The procedure itself is quite simple. The two piglets are slaughtered and their skulls cracked open. Their pituitary and hypothalamus glands which resemble white and pink BB’s are removed and washed. The doctor makes about a half inch long incision and inserts the four “BB’s” sub-dermicly, just beneath the skin but above muscle, in the upper arm. Two stitches, five hundred-fifty dollars and it is done.

So you say it sounds weird; I thought so too. Certainly there was a lot of anecdotal evidence to the procedure being effective. Several folks swore that it had changed their lives, to me though that simply meant that the procedure hadn’t had any negative effects or rejection problems. After all, and I do believe the saying, ‘that there is no greater proponent for the quack than his patients’. So I researched what might be happening if it does work.

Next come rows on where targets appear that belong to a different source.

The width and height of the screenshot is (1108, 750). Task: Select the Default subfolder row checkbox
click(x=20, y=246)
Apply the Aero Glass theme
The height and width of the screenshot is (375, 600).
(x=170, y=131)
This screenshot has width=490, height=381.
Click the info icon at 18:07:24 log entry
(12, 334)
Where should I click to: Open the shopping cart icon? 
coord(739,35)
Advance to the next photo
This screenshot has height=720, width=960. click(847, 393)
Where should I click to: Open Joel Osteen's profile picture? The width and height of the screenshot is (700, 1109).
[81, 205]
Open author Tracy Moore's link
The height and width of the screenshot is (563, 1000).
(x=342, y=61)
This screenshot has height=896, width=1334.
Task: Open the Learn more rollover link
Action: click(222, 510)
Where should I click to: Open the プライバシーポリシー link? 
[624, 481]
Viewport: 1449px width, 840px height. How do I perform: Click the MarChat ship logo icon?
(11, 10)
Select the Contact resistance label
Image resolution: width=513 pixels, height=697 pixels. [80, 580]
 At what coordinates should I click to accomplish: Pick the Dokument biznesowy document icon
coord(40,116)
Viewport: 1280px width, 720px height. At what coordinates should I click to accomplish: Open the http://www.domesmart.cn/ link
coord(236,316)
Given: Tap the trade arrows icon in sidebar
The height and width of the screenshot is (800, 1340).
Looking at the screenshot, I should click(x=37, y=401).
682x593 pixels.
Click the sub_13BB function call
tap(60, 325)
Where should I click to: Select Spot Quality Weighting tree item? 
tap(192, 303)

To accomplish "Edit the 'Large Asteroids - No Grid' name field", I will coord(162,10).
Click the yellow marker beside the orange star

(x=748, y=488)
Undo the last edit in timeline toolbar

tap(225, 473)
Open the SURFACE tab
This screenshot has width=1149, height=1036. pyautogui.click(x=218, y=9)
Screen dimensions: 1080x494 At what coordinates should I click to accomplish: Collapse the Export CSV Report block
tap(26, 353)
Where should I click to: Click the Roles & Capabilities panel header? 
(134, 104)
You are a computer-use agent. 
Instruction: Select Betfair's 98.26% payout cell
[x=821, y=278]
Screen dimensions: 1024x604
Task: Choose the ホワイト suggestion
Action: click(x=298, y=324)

The first thing one comes up with is that the preferred medication for thyroid ailments is simply dried and ground, “desiccated”, neo-natal pig glands! And of course synthetic insulin is derived from pigs and several other hormonal treatments, like those for adrenal problems, as well. Could fresh be better?

Another thing one finds is that the procedure is not new, the Chinese have been doing it for sometime now and the Mexicans for about thirty years. There is also some evidence that the Mayo Clinic has also done some experiments with this but I couldn’t find any documentation.

Though, no one would tell me exactly what they thought was going on (and I wouldn’t have understood anyway, my Spanish is non-existent), this is what I think is going on:
The pituitary and hypothalamus are the “system masters” for the whole endocrine system and most hormone creation/secretion. Pig and human glands and hormones at this level are remarkably similar. I think that the inserted glands encapsulate like a cyst between the skin and the muscle and are stimulated by the same hormones that stimulate our own glands and similarly release minuscule quantities of hormones acting like a “booster” to our own endocrine system until they finally dissolve about 5 years later. This is no different than a super long term “patch” that might be administered for birth-control or some of the new insulin administration techniques. It just might work.

It has been a week and frankly I think its working. Actually, the first day I noticed that my eye sight seemed to have cleared. My blood sugars are also near normal though my energy levels (what I had hoped to cure) seem about the same. The doctor said it takes 90 days to become fully effective, maybe I’m rushing it. Though even now it looks like about 6000 dollars a year in medications won’t be needed anymore.